REQUEST
Render the part of the data that opens with the line containing "You are a computer-use" and closes with the line containing "Select all keywords", both included, as a numbered list without blank lines. Leave the pictures out of the answer.

RECORDS FOR THE TASK
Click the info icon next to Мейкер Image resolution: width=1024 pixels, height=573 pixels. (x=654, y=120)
...
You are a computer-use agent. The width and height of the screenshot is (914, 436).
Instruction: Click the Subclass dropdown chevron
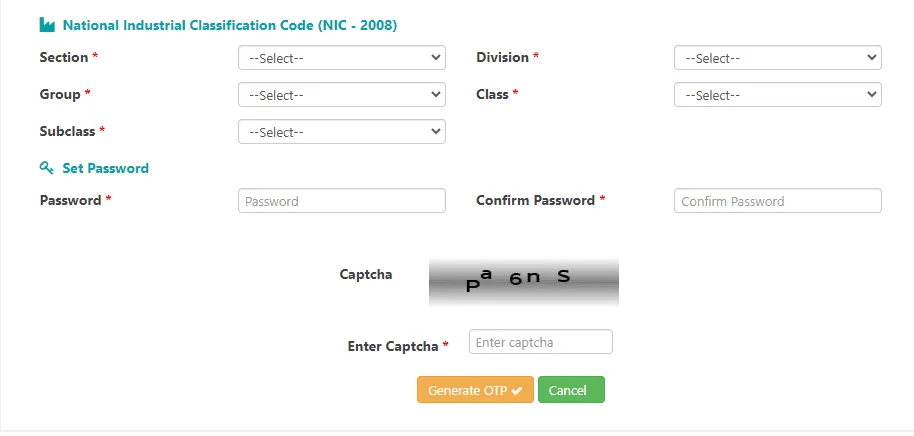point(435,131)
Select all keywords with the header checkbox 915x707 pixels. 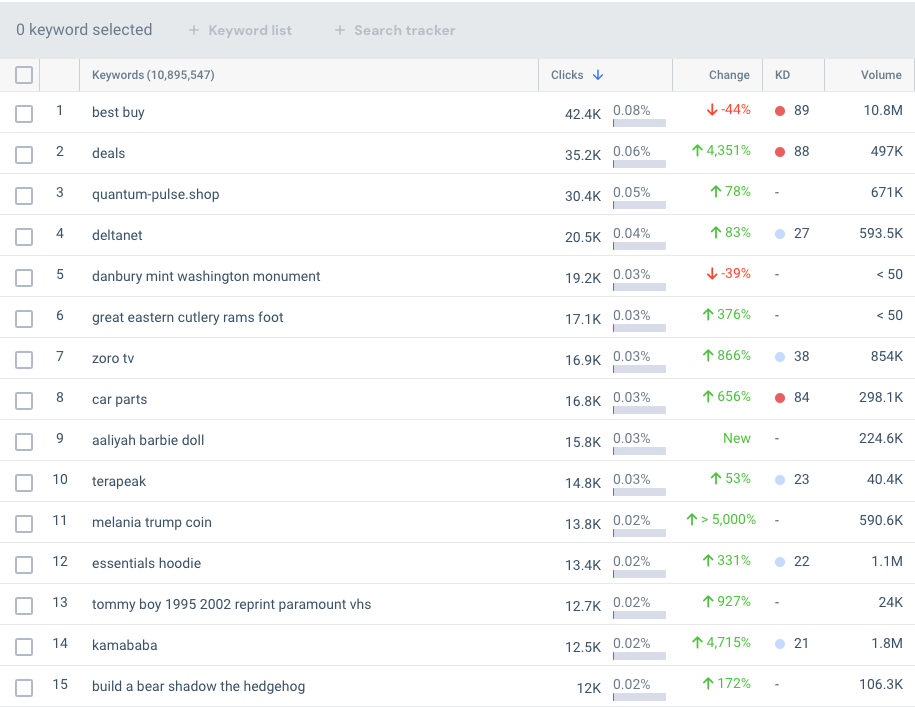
...
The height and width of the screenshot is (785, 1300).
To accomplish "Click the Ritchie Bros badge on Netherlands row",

ANSWER FOR THIS EXERCISE
1. You are a computer-use agent. The width and height of the screenshot is (914, 436).
2. Instruction: Click the Subclass dropdown chevron
3. point(435,131)
4. Select all keywords with the header checkbox 915x707 pixels. 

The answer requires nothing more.